A Texas school bus driver is accused of punishing students by driving slowly on a scorching hot day and making them put up the windows on an un-air-conditioned vehicle.
Temperatures hovered near the triple digits and the heat index made it feel even hotter Thursday, the day the driver for the Sealy Independent School District is accused of deliberately going slow on the bus route, attorney Harry Daniels said Tuesday.
The only air circulation on the bus was a fan the driver had for herself, said Daniels, who represents the parent of two of the at least 30 students he says were riding the bus.
“She needs to be terminated,” he said of the driver.
The school district in Sealy, which is about 55 miles west of Houston, declined to detail the driver’s employment status and denied that she was driving slowly to punish students.
“The driver was driving a speed that they felt was safe on a dirt road,” Superintendent Bryan Hallmark said.

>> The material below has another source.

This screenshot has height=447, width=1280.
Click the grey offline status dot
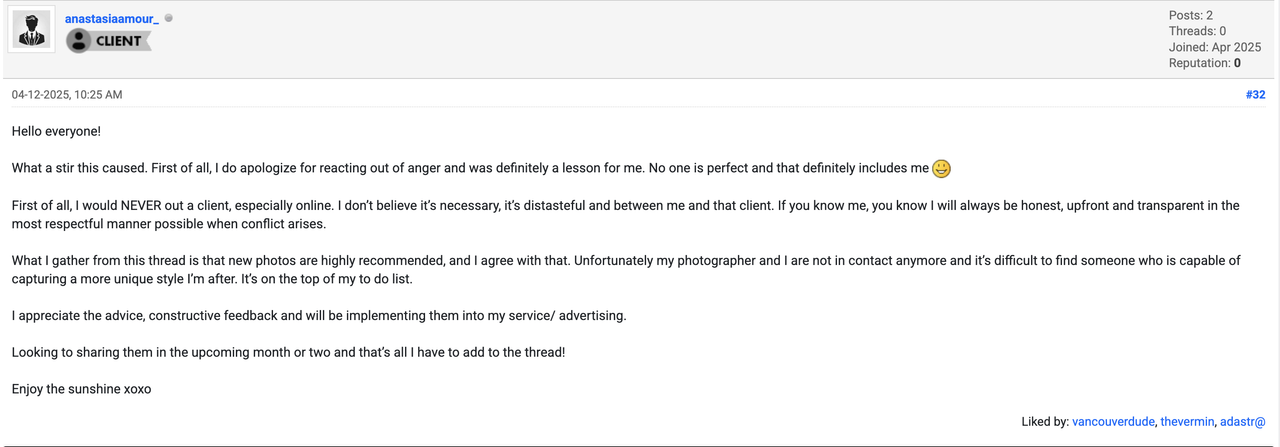tap(168, 18)
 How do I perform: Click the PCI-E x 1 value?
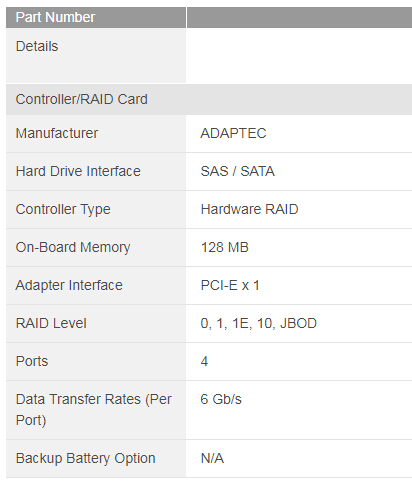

Students can be heard complaining about the heat inside the bus in a video Daniels provided to NBC News. It also showed the driver stopping the bus and forcing the children to put their windows up.
Daniels said that it took the bus 30 minutes to drive 3 miles but that it should have taken only about 6 minutes. He said he didn’t know why the driver was driving slowly or why she made the students put their windows up.
The video indicates the driver may have been upset that some students had placed their hands out the windows.
“I understand in certain positions children can be very hard and difficult to deal with, but at the same time, you don’t subject them to some type of corporal punishment because they are misbehaving,” Daniels said. “Your job is to make sure they get home safe. Your job is not to inflict excessive heat to the element and drive a bus very slow — like a torture.”
Hallmark said Tuesday that the district had received reports about a lack of air conditioning on many buses. He said that on Thursday a bus driver required a student who was sticking his head out the window to put the window up. During the incident, the driver stopped the bus for two minutes and 20 seconds, Hallmark said.
During the route, roof hatches and windows were open, Hallmark said.
He said the district had adjusted the bus route to reduce the time on dirt roads and to get students home quicker.
“We take these concerns very seriously,” Hallmark said. “The reality is it does get hot on our buses down here, especially in August. Thankfully, now we’re experiencing cooler temperatures.”
Hallmark said he was not aware of any reports or investigations into the incident by district police, and municipal police said any case involving the bus or schools fell outside their jurisdiction.
In a 70-second video provided by Daniels, the driver stops and tells students to put up the windows because “you shouldn’t have your hands out the window.”
Many of the riders can be heard complaining loudly about the heat.
“It’s so hot, bro,” a student says.
Another student says: “Miss, it’s hot back here. These children need to breathe. You need to get us home.”
The video ends with a student yelling, “It’s not fair,” while another shouts, “Please just take us home.”
Daniels said he represents the mother of two children on the bus, a 12-year-old boy and a 11-year-old girl. In a video of the siblings arriving home, the girl, who has asthma, barges in the front door and exclaims, “We finally feel the air!”
Her brother walks in behind her without a shirt on. “My shirt got too wet,” he says.